As a concept of truth and order, Maat is a special kind of divinity in the Egyptian pantheon, not worshipped in the same religious fashion as the deities of Egypt. Only one small temple at Karnak, now in ruins, exists dedicated solely to her.
Living in Maat also meant that the deeds you perform in this life would be amply rewarded in the Land of Osiris. The salvation of the deceased depended on his heart weighing exactly like the feather of the Goddess Maat in the Balance of Truth at the Hall of Maat.
When he states before the gods that during the course of his life he has done no wrong to his fellow men and helped those more unfortunate, the deceased is declared maa kheru, "true of voice".
Replica Painting by Ben Morales-Correa
Maat is central to ancient Egyptian religion, one of the most fascinating topics of discussions for egyptologists today, a subject of continuous research and new interpretations.
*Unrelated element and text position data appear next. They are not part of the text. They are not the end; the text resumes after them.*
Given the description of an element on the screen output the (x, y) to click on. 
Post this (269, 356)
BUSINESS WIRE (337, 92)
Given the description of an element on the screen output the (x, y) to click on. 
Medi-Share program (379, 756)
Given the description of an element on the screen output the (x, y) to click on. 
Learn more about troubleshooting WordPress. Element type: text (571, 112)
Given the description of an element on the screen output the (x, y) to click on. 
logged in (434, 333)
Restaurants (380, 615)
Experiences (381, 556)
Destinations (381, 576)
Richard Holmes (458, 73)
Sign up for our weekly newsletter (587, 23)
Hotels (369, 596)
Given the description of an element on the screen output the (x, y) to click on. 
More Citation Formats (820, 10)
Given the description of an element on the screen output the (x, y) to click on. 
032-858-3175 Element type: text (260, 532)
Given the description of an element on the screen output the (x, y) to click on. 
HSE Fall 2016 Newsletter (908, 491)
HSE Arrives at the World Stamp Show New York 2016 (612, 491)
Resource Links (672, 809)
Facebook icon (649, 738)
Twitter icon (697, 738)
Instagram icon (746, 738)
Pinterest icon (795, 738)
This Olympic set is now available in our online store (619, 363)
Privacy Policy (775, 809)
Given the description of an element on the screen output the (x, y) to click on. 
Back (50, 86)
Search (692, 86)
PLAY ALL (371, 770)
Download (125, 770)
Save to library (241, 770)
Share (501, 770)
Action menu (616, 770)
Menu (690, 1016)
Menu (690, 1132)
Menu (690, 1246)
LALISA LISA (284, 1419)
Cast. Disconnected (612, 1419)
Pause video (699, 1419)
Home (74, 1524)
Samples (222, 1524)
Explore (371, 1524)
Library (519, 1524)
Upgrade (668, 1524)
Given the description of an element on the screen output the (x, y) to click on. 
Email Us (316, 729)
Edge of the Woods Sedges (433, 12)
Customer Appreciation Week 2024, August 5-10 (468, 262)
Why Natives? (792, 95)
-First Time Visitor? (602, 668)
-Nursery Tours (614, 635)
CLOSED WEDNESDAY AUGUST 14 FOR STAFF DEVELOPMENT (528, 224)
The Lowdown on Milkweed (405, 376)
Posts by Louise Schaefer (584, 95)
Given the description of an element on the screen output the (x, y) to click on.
Did ancient Egyptians believe in many separate deities or only One with multiple manifestations, capable of assuming masculine, feminine and animal roles?
In those days, every culture had their particular divinities. The first thing a respectful traveler would to was to go to the temple of the local god and pay his respects. Mika Waltari, in his wonderful novel Sinuhe The Egyptian mentions that it was the custom for one king to call upon another king with whom he was in peace to pay a tribute in gold. The precious metal was used to erect an image of his brother king's god. Both nations would thus benefit, one with gold and the other with an image of his authority in his ally's land.
It times of war, however, it was "my God against your God". That is how victorious Amen-Re, Lord of Thebes, became the most powerful god of his time. His temple at Karnak was so large that the entire St.Peter' Basilica and the Church of Notre Dame fit in. But even Amen-Re's authority was once challenged, by his High Priest no less. The son of Amenhotep III, who's name means Amen is in Peace, changed his name from Amenhotep IV to Akhenaten and established the worship of One God with only One manifestation, the Solar Disk Aten. It was a time of upheaval that is masterfully recreated in Waltari's novel.
Today, of course, Egyptians, whether Islamic or Christian, worship only one God and, although the ancient gods and goddesses are no longer worshipped, there is Maat bringing truth, justice and joy to the Black Land.